Short problem: Rewrite the lines from the one with "Task: Expand the" through the end of the entries, replacing "Instruction" with "Command" and leaving everything else unchanged.

Extracted data entries:
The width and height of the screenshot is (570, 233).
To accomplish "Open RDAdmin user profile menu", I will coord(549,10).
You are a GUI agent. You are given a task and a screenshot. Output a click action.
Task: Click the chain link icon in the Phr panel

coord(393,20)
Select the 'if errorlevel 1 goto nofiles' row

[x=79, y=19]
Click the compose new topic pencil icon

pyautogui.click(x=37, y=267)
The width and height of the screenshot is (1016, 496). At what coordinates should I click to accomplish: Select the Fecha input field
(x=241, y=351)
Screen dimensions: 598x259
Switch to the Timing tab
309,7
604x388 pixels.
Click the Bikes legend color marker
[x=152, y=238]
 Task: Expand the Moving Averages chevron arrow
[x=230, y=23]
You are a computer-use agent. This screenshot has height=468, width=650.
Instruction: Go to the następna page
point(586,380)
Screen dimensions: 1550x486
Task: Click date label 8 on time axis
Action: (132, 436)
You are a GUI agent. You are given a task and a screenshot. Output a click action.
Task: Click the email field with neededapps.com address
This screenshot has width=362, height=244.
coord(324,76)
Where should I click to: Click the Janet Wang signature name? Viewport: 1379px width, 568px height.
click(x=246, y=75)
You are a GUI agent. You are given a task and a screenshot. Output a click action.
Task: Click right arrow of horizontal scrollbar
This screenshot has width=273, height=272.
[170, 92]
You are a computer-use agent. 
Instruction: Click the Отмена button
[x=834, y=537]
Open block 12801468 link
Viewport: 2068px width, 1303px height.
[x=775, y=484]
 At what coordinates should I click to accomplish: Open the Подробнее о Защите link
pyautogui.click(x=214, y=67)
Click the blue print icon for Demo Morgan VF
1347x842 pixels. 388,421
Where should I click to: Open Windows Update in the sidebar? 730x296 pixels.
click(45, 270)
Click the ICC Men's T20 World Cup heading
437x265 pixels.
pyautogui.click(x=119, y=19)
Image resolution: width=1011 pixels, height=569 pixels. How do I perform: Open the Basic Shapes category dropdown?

Final result:
 Task: Expand the Moving Averages chevron arrow
[x=230, y=23]
You are a computer-use agent. This screenshot has height=468, width=650.
Command: Go to the następna page
point(586,380)
Screen dimensions: 1550x486
Task: Click date label 8 on time axis
Action: (132, 436)
You are a GUI agent. You are given a task and a screenshot. Output a click action.
Task: Click the email field with neededapps.com address
This screenshot has width=362, height=244.
coord(324,76)
Where should I click to: Click the Janet Wang signature name? Viewport: 1379px width, 568px height.
click(x=246, y=75)
You are a GUI agent. You are given a task and a screenshot. Output a click action.
Task: Click right arrow of horizontal scrollbar
This screenshot has width=273, height=272.
[170, 92]
You are a computer-use agent. 
Command: Click the Отмена button
[x=834, y=537]
Open block 12801468 link
Viewport: 2068px width, 1303px height.
[x=775, y=484]
 At what coordinates should I click to accomplish: Open the Подробнее о Защите link
pyautogui.click(x=214, y=67)
Click the blue print icon for Demo Morgan VF
1347x842 pixels. 388,421
Where should I click to: Open Windows Update in the sidebar? 730x296 pixels.
click(45, 270)
Click the ICC Men's T20 World Cup heading
437x265 pixels.
pyautogui.click(x=119, y=19)
Image resolution: width=1011 pixels, height=569 pixels. How do I perform: Open the Basic Shapes category dropdown?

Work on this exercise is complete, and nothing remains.